-- DOCUMENT EXCERPT follows --

We summarized this characteristic of quasi-legislative rules in Wallace Berrie & Co. v. State Bd. of Equalization (1985) 40 Cal.3d 60, 65 [219 Cal.Rptr. 142, 707 P.2d 204] (Wallace Berrie): “ ‘[I]n reviewing the legality of a regulation adopted pursuant to a delegation of legislative power, the judicial function is limited to determining whether the regulation (1) is “within the scope of the authority conferred” [citation] and (2) is “reasonably necessary to effectuate the purpose of the statute” [citation].’ [Citation.] ‘These issues do not present a matter for the independent judgment of an appellate tribunal; rather, both come to this court freighted with [a] strong presumption of regularity . . . .’ [Citation.] Our inquiry necessarily is confined to the question whether the classification is ‘arbitrary, capricious or [without] reasonable or rational basis.’ (Culligan, supra, 17 Cal.3d at p. 93, fn. 4 [citations].)”4

It is the other class of administrative rules, those interpreting a statute, that is at issue in this case. Unlike quasi-legislative rules, an agency’s interpretation does not implicate the exercise of a delegated lawmaking power; instead, it represents the agency’s view of the statute’s legal meaning and effect, questions lying within the constitutional domain of the courts. But because the agency will often be interpreting a statute within its administrative jurisdiction, it may possess special familiarity with satellite legal and regulatory issues. It is this “expertise,” expressed as an interpretation (whether in a regulation or less formally, as in the case of the Board’s tax annotations), that is the source of the presumptive value of the agency’s views. An important corollary of agency interpretations, however, is their diminished power to bind. Because an interpretation is an agency’s legal opinion, however “expert,” rather than the exercise of a delegated legislative power to make law, it commands a commensurably lesser degree of judicial deference. (Bodinson Mfg. Co. v. California E. Com., supra, 17 Cal.2d at pp. 325-326.)

-- DOCUMENT EXCERPT concluded --

§ **TASKS TO COMPLETE**
(1) In the excerpt on judicial deference to agency rules, what is the source of the presumptive value of an agency's views?
(2) Resume the excerpt on judicial deference to agency rules, continuing after its final sentence.

-- INFORMATION SUPPLIED follows --

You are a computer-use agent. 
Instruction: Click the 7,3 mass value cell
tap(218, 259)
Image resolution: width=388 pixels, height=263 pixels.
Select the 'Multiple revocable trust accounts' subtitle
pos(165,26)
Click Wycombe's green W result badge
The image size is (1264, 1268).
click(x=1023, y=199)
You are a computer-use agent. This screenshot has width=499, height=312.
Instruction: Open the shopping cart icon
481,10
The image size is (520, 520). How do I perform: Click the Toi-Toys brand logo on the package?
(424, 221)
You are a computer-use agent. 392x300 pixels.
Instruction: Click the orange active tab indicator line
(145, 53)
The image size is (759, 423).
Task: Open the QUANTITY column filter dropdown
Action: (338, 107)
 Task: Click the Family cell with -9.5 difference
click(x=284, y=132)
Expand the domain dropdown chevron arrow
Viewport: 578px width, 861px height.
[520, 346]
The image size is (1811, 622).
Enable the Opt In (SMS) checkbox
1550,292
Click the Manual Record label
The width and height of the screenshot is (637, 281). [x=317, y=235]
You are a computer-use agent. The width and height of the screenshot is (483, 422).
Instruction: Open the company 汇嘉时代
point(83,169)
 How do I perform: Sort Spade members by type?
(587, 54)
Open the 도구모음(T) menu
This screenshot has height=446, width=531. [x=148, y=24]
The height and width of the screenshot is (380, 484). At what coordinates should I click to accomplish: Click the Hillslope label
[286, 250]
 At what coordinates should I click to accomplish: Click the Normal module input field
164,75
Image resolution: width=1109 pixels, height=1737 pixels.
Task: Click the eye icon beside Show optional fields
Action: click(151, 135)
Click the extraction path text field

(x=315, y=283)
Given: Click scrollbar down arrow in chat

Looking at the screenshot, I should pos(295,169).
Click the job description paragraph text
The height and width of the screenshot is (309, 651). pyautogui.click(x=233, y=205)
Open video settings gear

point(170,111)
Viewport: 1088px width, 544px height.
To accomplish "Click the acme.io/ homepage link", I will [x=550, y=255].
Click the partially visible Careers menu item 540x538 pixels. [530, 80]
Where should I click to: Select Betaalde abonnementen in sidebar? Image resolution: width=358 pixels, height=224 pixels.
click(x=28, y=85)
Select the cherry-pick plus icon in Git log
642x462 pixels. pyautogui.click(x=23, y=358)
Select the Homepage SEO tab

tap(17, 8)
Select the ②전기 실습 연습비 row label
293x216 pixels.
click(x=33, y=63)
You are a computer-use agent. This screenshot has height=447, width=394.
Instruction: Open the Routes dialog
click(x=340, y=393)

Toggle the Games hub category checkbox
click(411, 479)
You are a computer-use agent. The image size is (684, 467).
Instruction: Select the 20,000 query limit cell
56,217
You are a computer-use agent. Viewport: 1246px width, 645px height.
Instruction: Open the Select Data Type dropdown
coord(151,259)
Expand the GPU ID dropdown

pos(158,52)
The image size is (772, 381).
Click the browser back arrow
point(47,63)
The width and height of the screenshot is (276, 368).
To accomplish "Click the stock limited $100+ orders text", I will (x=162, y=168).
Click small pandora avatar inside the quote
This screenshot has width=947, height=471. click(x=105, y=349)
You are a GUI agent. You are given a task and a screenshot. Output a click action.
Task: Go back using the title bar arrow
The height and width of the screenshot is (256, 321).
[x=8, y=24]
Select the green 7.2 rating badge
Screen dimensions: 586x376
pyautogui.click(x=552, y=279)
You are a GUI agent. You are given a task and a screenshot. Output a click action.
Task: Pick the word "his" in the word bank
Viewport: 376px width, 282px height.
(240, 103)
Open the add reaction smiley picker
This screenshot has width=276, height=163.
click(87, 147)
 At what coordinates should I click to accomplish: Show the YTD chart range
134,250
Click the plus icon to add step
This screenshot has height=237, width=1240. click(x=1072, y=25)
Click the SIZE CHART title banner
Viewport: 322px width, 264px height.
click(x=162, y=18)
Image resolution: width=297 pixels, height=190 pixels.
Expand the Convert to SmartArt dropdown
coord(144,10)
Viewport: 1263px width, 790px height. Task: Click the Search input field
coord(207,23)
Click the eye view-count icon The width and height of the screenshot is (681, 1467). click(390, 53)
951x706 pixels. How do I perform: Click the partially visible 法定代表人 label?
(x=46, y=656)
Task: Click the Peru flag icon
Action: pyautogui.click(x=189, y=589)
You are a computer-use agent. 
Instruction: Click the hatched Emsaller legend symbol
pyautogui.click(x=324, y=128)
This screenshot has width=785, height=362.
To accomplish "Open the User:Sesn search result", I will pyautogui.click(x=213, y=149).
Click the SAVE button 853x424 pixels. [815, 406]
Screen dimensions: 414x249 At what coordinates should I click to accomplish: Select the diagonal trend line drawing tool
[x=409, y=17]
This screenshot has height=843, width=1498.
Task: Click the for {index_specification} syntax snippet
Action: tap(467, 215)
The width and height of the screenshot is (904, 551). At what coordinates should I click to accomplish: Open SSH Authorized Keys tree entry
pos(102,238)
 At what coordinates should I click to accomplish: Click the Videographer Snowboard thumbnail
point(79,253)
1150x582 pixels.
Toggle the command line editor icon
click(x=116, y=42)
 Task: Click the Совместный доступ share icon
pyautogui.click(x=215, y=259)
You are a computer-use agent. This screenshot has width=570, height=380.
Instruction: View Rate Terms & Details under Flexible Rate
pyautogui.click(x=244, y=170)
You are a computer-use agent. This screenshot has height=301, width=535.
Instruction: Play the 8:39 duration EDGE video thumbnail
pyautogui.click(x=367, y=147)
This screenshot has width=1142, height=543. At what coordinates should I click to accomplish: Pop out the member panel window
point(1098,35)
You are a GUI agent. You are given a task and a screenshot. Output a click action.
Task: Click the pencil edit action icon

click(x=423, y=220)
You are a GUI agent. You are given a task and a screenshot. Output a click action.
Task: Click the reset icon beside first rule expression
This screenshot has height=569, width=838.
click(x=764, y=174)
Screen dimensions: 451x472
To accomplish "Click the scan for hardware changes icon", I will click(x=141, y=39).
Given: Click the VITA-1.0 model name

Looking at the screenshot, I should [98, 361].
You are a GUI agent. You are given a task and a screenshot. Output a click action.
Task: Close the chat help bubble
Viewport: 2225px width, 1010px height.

-- INFORMATION SUPPLIED concluded --

§ **PER-TASK ANSWERS**
(1) The agency's "expertise," expressed as an interpretation, whether in a regulation or less formally.

(2)
In International Business Machines v. State Bd. of Equalization (1980) 26 Cal.3d 923 [163 Cal.Rptr. 782, 609 P.2d 1], we contrasted the narrow *12standard under which quasi-legislative rules are reviewed—“limited,” we wrote, “to a determination whether the agency’s action is arbitrary, capricious, lacking in evidentiary support, or contrary to procedures provided by law” (id. at p. 931, fn. 7)—with the broader standard courts apply to interpretations. The quasi-legislative standard of review “is inapplicable when the agency is not exercising a discretionary rule-making power, but merely construing a controlling statute. The appropriate mode of review in such a case is one in which the judiciary, although taking ultimate responsibility for the construction of the statute, accords great weight and respect to the administrative construction. [Citation.]” (Ibid., italics added; see also California Assn. of Psychology Providers v. Rank (1990) 51 Cal.3d 1, 11 [270 Cal.Rptr. 796, 793 P.2d 2] [“courts are the ultimate arbiters of the construction of a statute”]; Dyna-Med, Inc. v. Fair Employment & Housing Com. (1987) 43 Cal.3d 1379, 1389 [241 Cal.Rptr. 67, 743 P.2d 1323] [“The final meaning of a statute . . . rests with the courts.”]; Morris v. Williams (1967) 67 Cal.2d 733, 748 [63 Cal.Rptr. 689, 433 P.2d 697] [“ ‘final responsibility for the interpretation of the law rests with the courts’ ”].)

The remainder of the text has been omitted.